MST for piroxicam used in combination with mitoxantrone has been reported at 291 days which is longer than reported for piroxicam alone (Henry et al., 2003). Treatment with piroxicam and mitoxantrone in combination with coarse fraction radiation has been evaluated and found to be well tolerated (Poireir et al., 2004). It was concluded however, that since MST in this small pilot study was 326 days, this combination offered limited advantage over piroxicam and mitoxantrone alone.
Gemcitabine is reported to be a promising chemotherapeutic agent in human medicine and when used in dogs in combination with piroxicam an improvement in clinical signs was noted (Marconato et al., 2011). However, like many other treatments evaluated, the combination failed to significantly improve overall survival time.

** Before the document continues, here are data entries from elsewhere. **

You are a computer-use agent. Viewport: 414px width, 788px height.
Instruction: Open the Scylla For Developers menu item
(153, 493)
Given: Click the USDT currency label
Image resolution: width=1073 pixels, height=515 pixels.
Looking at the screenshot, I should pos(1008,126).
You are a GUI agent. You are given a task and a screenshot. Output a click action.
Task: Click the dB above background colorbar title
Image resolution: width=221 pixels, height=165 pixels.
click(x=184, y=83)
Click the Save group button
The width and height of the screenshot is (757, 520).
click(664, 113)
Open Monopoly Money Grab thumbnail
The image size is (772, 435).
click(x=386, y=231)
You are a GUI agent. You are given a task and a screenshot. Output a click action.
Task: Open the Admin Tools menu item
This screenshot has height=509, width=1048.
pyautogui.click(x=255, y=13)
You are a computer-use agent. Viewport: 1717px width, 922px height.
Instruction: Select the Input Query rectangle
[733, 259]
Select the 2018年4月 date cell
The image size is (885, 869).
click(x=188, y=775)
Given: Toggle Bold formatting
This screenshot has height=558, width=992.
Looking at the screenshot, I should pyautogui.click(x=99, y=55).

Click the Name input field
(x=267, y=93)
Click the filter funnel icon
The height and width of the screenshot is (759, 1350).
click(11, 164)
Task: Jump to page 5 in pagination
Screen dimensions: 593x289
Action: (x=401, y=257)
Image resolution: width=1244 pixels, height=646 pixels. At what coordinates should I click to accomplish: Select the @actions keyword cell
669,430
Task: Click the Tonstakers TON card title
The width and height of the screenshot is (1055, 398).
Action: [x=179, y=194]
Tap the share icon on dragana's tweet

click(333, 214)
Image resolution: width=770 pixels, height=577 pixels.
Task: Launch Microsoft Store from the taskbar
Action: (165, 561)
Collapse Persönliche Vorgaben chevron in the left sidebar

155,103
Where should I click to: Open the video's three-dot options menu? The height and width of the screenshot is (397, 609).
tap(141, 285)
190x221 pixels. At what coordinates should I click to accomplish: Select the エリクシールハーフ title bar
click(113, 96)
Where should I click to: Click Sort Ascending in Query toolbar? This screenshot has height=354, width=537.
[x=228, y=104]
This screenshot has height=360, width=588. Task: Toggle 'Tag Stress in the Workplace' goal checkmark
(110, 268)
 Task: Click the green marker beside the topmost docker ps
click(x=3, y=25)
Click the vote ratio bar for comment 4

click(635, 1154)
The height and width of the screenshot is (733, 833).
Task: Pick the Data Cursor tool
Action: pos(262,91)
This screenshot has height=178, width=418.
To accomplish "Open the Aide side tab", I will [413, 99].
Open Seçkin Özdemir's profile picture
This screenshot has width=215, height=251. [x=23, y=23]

Cisplatin administered in combination with piroxicam has been shown to induce remission more frequently than cisplatin alone. Renal toxicity was a dose-limiting factor due to the direct nephrotoxic effect of cisplatin in addition to NSAIDs induced negative effects (Knapp et al., 2000). Dogs with TCC are at risk of obstructive disease, which can contribute to renal failure (Henry et al., 2003). Monitoring of renal parameters in dogs receiving treatment for TCC is therefore advisable.
Advice from a clinical oncologist can be sought where appropriate. Oncologists currently consider treatment with piroxicam and mitoxantrone to be the primary standard of care providing a MST of 291 days and a 35% response rate, with other options being explored if response to treatment is poor.